A Giant Leap

Interviewer Liz Concetta Published The Age on 19 April 2008.

Almost a year ago to the day, Melbourne graphic designer, founder of type studio Letterbox and general lover of typeface Stephen Banham placed a newly minted typeface called Bisque on eBay. It was a world first, the international rights for a new font were up for grabs. The starting bid was $5000 and although Bisque never sold, Banham received a staggering response to the auction.

Tomorrow, a year on, Bisque will be featured publicly in an exhibition titled Orbit Oblique — a typographic tribute to animals lost in space research. The exhibition comprises a series of illuminated typographic billboards and a hand-bound, limited-edition book (Banham’s 14th book on typography). The book is one of only a few type samplers produced in Australia during the past several decades.

Between 1949 and 1990, the United States and the former Soviet Union sent dozens of animals into space – monkeys, dogs, cats, rats, frogs, worms, fish, spiders, even fruit flies — and most were never seen again. “We’re using typography to show a theme and that theme is all of the animals that were lost in space research,” says Banham. “We researched this about a year ago and we looked into all of the curious circumstances through which these animals were all shot up into space and lots of them never came back. I thought that was quite an intriguing phenomenon and so we chose to express that from a typographical point of view.”

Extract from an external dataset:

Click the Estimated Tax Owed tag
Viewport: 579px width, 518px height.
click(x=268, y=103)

Banham likens the exhibition to lost pet notices. “The idea with this and with the catalogue is to in some way show the ‘lost notices’ for these animals. You know when you’re walking down the street and stuck to a pole you’ll see a notice for poor little Fido the poodle who has been lost? In effect they are somewhat melancholy calls for the animals who have never come back,” he says.

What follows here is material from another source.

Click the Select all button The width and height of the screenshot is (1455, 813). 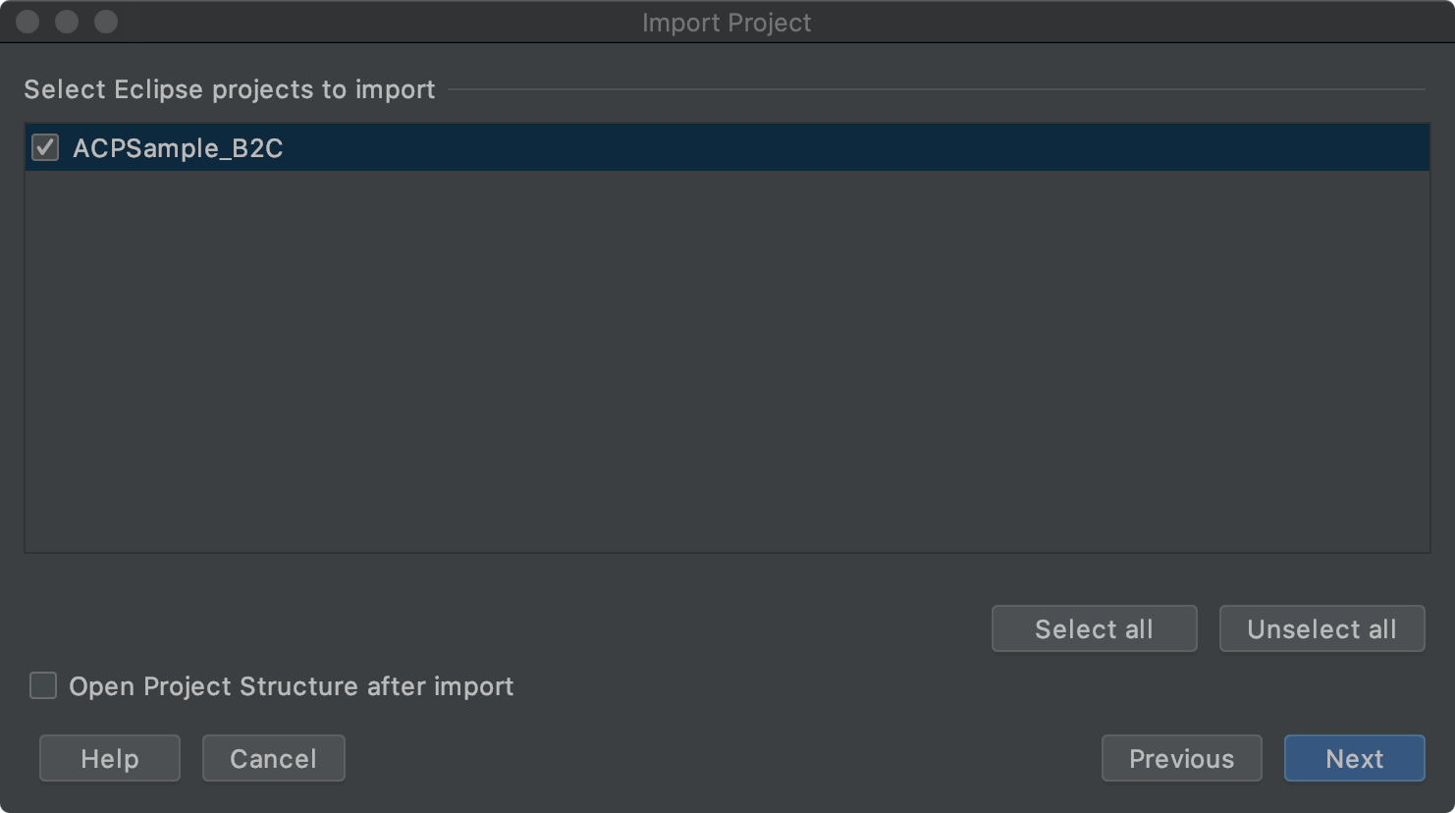1094,628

During the past 12 months Bisque, the font, has been refined and is now for sale, along with other typefaces, at Banham’s type studio. Designing a font can take between nine and 12 months. Banham finds it challenging trying to inform the general community that fonts should be bought and sold. “They are things by which many people make their entire living. It’s really important that people recognise that,” he says.

Though typography is a slightly unconventional form of media — and is one usually associated with the corporate world — Banham believes fonts are perfectly valid forms of cultural expression. “Designing typeface is seen as a fairly esoteric pastime, but it’s an important one because as far as we’re concerned, we contribute to the visual landscape in exactly the same way that, say, a fashion designer would. It’s all part of the cultural mix.”